▸ GIVEN EXERCISE 1
Pick out every line in the records below that contains the word "Choose" and copy each one.

Greetings Folks,
Our infrastructure consists of:
- Jenkins Controller v2.289.1 (0 Executors)
- Jenkins Agent 1 (4 Executors)
- Jenkins Agent 2 (4 Executors)
- Jenkins Agent 3 (4 Executors)
Through Grafana/Prometheus, we’ve noticed that the CPU usage of our Agent 1 is 5 times higher than the other two agents. Μore specifically, Agent’s 3 CPU usage sits at ~1% (7 Days average graph) while Agent 1 crashed two times this week due to a heavy build. This caught our attention, so we did our search and found out this:
https://docs.cloudbees.com/docs/admin-resources/latest/plugins/even-scheduler
"By default, Jenkins employs the algorithm known as consistent hashing to make this decision. More specifically, it hashes the name of the node, in numbers proportional to the number of available executors, then hashes the job name to create a probe point for the consistent hash.

▸ GIVEN EXERCISE 2
Name each node in the infrastructure listed in the Jenkins post, along with its number of executors.

▸ STORED ROWS
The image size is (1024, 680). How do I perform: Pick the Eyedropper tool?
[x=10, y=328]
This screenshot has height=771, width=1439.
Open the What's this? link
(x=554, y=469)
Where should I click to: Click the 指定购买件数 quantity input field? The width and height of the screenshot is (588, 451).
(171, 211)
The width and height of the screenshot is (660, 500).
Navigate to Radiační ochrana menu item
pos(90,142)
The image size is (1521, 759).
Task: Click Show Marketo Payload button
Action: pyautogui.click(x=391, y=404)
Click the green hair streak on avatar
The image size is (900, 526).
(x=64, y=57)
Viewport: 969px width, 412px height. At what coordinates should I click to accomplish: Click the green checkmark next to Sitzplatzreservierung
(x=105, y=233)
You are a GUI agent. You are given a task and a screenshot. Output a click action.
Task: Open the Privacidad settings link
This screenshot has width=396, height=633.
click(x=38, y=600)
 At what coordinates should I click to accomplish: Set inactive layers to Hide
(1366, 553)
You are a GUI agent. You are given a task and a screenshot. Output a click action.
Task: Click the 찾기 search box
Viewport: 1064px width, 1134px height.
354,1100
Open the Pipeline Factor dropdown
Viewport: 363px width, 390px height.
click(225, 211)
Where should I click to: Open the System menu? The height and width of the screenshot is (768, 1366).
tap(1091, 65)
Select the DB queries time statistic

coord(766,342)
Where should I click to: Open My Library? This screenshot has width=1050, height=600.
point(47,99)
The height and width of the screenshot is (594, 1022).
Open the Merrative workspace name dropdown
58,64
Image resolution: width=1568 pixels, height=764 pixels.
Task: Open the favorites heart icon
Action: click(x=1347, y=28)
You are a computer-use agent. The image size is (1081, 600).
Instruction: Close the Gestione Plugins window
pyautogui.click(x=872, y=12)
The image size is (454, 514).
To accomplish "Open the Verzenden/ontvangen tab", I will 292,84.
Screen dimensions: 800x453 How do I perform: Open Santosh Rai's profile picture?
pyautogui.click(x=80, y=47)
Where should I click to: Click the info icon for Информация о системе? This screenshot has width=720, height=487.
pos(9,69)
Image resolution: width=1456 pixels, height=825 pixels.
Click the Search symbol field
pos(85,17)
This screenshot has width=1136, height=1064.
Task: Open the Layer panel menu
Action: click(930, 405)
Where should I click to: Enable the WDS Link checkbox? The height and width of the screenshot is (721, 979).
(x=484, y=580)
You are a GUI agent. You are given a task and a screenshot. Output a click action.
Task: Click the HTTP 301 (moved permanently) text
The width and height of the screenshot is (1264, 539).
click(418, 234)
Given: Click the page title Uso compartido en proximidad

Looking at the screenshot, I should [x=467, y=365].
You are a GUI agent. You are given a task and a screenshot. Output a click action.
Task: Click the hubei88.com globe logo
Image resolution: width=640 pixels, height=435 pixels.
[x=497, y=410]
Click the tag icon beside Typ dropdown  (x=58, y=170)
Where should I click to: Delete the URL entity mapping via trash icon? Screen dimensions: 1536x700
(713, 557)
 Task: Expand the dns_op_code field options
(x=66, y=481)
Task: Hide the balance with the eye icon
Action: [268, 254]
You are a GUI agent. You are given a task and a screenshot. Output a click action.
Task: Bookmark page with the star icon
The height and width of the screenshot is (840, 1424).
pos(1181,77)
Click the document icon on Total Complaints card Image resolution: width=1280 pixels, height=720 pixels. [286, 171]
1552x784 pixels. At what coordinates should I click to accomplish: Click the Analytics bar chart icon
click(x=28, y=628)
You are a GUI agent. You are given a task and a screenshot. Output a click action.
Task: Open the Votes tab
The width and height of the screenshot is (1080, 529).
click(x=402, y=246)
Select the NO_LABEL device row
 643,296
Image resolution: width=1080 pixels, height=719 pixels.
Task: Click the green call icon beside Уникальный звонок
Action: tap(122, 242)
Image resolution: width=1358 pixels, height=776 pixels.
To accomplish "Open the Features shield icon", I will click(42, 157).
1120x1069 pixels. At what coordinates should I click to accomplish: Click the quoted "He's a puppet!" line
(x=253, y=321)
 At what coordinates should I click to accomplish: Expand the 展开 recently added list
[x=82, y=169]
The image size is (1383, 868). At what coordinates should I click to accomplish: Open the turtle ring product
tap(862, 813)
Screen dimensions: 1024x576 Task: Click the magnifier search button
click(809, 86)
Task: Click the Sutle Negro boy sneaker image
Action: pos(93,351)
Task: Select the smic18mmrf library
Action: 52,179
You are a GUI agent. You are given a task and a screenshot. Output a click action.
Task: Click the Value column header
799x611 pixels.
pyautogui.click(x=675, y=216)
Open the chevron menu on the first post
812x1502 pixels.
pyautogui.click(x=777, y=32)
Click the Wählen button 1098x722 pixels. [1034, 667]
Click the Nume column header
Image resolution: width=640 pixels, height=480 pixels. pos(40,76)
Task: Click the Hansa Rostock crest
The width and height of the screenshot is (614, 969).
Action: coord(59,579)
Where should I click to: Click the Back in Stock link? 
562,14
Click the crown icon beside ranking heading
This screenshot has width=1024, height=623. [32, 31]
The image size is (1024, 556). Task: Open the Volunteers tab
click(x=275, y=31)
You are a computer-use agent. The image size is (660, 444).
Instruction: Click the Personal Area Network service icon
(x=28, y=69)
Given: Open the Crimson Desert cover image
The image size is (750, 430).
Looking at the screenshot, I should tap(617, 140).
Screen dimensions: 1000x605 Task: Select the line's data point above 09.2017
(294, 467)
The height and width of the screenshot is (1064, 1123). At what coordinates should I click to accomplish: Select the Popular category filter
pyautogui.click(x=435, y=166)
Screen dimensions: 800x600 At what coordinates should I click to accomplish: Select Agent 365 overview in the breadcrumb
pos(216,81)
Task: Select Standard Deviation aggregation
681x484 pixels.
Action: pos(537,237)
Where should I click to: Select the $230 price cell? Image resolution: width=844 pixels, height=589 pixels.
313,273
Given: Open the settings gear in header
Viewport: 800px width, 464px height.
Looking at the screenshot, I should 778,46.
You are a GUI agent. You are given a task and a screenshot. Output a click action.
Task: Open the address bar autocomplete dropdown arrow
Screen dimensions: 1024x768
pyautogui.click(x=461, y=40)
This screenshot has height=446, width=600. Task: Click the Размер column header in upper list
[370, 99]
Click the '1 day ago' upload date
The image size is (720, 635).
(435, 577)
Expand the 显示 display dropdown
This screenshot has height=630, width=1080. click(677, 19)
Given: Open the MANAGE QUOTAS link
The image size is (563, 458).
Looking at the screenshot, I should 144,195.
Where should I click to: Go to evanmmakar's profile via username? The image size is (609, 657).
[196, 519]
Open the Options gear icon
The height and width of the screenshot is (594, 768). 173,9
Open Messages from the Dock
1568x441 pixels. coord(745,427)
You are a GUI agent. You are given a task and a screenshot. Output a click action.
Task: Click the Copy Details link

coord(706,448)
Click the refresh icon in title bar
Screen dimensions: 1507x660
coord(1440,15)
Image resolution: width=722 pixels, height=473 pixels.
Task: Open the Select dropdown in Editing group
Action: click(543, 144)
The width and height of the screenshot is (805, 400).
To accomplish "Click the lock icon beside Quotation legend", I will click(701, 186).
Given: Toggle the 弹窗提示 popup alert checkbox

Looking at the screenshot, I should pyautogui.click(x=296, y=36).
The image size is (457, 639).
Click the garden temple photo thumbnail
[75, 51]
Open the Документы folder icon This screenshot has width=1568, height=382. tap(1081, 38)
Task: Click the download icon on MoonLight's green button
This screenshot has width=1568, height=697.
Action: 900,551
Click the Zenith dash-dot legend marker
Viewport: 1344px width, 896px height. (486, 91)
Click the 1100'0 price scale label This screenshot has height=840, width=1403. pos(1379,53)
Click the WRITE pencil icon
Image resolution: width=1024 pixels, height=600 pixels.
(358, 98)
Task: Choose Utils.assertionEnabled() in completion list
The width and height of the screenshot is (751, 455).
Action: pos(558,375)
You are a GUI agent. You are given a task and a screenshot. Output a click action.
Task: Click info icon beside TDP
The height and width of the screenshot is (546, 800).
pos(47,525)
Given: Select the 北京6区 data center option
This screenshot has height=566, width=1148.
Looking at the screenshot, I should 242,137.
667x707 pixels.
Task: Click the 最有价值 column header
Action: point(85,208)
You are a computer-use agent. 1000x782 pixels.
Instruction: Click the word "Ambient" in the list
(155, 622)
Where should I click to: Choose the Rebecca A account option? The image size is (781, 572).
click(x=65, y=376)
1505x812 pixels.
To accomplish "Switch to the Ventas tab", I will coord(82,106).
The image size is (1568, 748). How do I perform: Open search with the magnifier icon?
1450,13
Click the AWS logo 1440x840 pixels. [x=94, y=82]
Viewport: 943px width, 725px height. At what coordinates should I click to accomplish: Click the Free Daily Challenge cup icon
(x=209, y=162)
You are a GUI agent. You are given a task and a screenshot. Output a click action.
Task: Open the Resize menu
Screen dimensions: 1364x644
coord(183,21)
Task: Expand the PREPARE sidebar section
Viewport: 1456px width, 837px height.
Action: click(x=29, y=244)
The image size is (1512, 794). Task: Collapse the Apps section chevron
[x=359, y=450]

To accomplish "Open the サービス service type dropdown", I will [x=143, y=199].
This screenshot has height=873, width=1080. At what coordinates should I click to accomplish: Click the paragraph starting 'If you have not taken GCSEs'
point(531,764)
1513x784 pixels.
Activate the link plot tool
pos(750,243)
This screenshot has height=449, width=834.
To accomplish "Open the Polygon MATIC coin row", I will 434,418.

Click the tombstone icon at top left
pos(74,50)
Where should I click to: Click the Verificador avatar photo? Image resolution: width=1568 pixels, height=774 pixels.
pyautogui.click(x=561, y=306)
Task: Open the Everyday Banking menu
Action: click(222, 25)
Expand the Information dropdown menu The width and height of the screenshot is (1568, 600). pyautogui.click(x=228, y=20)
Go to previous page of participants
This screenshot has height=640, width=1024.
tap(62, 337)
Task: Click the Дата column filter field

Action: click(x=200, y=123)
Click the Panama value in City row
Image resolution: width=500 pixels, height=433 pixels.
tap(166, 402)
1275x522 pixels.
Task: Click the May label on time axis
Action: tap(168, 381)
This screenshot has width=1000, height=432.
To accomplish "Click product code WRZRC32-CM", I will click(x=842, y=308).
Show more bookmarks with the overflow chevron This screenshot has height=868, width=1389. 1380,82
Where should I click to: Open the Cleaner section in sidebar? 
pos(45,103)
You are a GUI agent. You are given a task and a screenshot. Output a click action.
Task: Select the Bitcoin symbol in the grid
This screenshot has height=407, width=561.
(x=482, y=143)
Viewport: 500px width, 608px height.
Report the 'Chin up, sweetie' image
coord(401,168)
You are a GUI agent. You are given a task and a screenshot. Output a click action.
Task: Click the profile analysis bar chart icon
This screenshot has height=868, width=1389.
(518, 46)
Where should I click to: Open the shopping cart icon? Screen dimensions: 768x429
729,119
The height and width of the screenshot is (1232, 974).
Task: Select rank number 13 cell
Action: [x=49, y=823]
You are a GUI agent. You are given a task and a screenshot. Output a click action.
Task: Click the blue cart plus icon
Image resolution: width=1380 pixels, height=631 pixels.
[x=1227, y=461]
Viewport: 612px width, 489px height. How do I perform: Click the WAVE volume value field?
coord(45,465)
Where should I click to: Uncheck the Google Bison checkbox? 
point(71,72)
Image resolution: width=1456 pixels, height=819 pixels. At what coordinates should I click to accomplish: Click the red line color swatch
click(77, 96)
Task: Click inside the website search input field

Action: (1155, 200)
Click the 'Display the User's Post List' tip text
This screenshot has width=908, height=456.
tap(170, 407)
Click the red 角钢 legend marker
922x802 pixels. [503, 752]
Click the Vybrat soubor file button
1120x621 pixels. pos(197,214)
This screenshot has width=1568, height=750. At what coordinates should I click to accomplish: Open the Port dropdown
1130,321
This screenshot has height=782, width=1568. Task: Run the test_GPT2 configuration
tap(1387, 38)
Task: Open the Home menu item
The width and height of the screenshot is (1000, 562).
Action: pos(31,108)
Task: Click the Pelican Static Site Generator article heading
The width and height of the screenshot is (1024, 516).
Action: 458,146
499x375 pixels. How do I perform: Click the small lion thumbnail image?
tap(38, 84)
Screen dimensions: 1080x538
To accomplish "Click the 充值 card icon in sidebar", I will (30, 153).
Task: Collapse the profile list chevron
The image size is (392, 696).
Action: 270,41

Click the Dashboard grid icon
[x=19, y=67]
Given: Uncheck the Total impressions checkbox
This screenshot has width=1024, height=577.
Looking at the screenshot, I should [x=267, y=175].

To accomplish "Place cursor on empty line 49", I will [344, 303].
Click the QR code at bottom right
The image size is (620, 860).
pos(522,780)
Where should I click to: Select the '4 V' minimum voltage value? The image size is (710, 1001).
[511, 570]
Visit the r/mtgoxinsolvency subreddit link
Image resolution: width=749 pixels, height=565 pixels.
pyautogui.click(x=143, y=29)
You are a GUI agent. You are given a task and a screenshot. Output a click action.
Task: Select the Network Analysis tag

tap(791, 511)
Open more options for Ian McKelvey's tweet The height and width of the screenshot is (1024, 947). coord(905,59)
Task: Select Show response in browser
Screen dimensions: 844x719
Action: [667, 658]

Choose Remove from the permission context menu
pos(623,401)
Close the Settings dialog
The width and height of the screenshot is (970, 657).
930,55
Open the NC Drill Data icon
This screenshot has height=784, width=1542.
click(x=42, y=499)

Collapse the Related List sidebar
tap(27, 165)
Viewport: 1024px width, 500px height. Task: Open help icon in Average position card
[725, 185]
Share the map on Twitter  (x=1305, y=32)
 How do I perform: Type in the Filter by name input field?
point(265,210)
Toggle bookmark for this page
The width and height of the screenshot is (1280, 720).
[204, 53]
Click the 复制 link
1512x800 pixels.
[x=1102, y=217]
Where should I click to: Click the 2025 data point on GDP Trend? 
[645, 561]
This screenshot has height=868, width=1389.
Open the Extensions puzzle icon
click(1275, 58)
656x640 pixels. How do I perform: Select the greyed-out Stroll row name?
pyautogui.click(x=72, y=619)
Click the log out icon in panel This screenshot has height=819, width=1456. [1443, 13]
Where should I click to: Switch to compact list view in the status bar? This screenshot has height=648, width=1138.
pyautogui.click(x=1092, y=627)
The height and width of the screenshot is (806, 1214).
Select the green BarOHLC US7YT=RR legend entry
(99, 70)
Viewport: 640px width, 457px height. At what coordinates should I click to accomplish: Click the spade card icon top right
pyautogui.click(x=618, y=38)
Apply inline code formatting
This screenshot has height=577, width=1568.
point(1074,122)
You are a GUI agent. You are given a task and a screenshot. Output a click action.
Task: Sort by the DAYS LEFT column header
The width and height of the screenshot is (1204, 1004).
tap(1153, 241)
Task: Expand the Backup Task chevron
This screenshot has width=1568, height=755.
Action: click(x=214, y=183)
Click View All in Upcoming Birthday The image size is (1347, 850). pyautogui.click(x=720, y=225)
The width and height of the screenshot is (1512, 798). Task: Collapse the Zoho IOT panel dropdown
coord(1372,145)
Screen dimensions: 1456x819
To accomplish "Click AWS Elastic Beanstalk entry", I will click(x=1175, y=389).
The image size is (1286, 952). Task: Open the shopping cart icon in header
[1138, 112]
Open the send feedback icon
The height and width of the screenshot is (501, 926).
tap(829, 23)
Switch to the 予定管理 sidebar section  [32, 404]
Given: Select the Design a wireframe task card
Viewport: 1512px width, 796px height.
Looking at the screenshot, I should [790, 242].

▸ SOLUTION 1
Task: Choose Utils.assertionEnabled() in completion list
Where should I click to: Choose the Rebecca A account option? The image size is (781, 572).
Choose Remove from the permission context menu

▸ SOLUTION 2
- Jenkins Controller v2.289.1: 0 executors
- Jenkins Agent 1: 4 executors
- Jenkins Agent 2: 4 executors
- Jenkins Agent 3: 4 executors